- **Supplied passage**
::::::
Computer Science Lounge - [Too Many Idea Men Edition]

Potentially, but my middle name is "Exalted Lord of Over Commitment".

Just an update. My Node.js site Prospect has taken longer than expected for iron out but I am in the process or front end changes, the back end works now with clustering and I hashed the passwords and the works. Soon I will be working on a way to automate deployment to a server I setup in local town so access to it will be soon and it will improve over time.

Secondly I wanted to get back into some C programming because it is my favorite language so I wrote this hashset in c over this past weekend. Enjoy!!!

I've been working on a .soft file parser in flex/bison, as a critical part of the TF-Cluster grid program I've been hacking on. Also found out that the dataset size is 79TB, and that me running the program would likely DDOS National Center for Biotechnology Information because their infrastructure and programmatic access is terrible.

If I stop posting on here for a long term, I might have gotten in trouble for inadvertently DDOS'ing a federal agency.

2 Likes

This is a good sign for this community to have this type of content. Content about hardware gets borring after so. The industry is going in the direction of developers using cloud based configurations such as Amazon AWS where you can define your hardware in configeration files in your software.

1 Like

Whats your Github maby I will take a look make a pull request or two?

2 Likes

github.com/anadon under the madlib and TF-cluster repos. I should write something up when I'm done with the parser, because very little seems to be about in the way of good how-tos for re-entrant parsers using flex and bison. I'm going to work on it when I wake up tomorrow because it needs to be done by the 20th.

The plan is to add the file support to madlib, update TF-Cluster v3 to handle the new functionality, and wrap that in a BOINC wrapper, pointed at URL ranges in NCBI, and to sent the compressed results to my university.

I've also been contemplating creating a .bsoft file format to store the data in a more compressed way, as properly structuring it could remove all explicit key values, reduce the char space to 7 bits, and then fed into bzip. Because the current concise dataset I have to run this over is 79TB, and that size presents all sorts of issues. The raw dataset is several times that, using .CEL files from affymetrics which I still should add support for.

1 Like

You say somthing about a "perfect alignment algorithm" could you elaborate more on that about the type of algorithm and where you would want it?

The maximally conserved non-contiguous subsequence. It would be an optimized dynamic algorithm with the range limited by a suffix array algorithm to find the longest contiguous subsequence to limit edge cases. I've been trying to find time to work on a better SA-IS implementation.

I'd just want it under the /src folder, and I have a pretty good API defined in my suffix array library.

Would it be related to the FKT algorithm?

I'm actually not familiar. Could you explain or give me a link?

Looks like it might be a more general form, but not in the same time complexity as sequence alignment using dynamic programming. The algorithm I'm using is worst case O(n^2), and has a number of decent cases where it is faster.

What file currently has that algorithm in the project?

Not added, if I recall. It should be in the TODO file, as well as adding doxygen formally to the project. In a D&D session right now, so I'm kinda preoccupied.

Ok well I will take a look, this looks advanced for my current knowledge set. I know basic discrete math and data structures but I might need to expand my knowledge a little further before I contribute.
::::::
- **Given material**
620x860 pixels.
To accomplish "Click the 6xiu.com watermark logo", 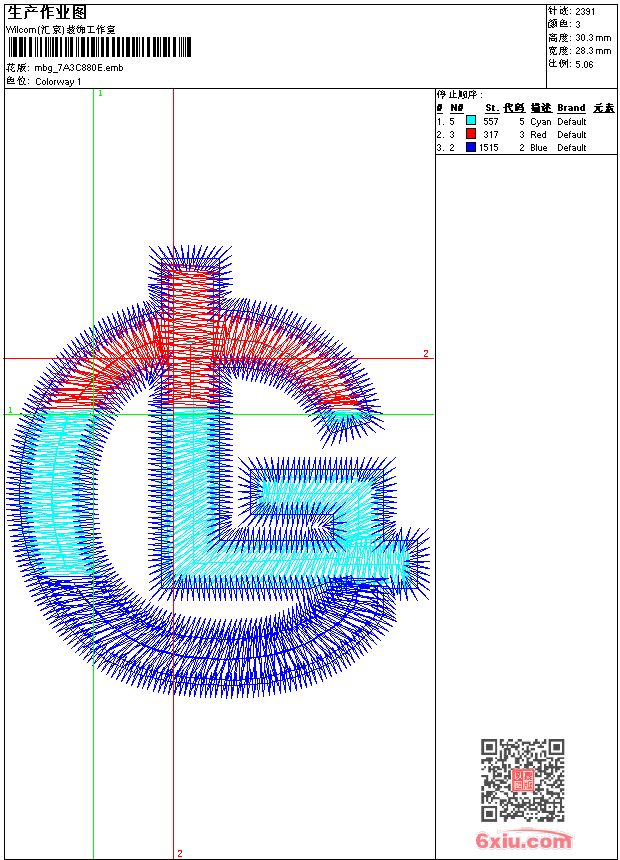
::::::
- **Aim of the exercise**
Write out the part of the Computer Science Lounge thread between "The plan is" and "add support for.", inclusive, with no changes. The material has no connection to the Computer Science Lounge thread.

- **Finished task**
The plan is to add the file support to madlib, update TF-Cluster v3 to handle the new functionality, and wrap that in a BOINC wrapper, pointed at URL ranges in NCBI, and to sent the compressed results to my university.

I've also been contemplating creating a .bsoft file format to store the data in a more compressed way, as properly structuring it could remove all explicit key values, reduce the char space to 7 bits, and then fed into bzip. Because the current concise dataset I have to run this over is 79TB, and that size presents all sorts of issues. The raw dataset is several times that, using .CEL files from affymetrics which I still should add support for.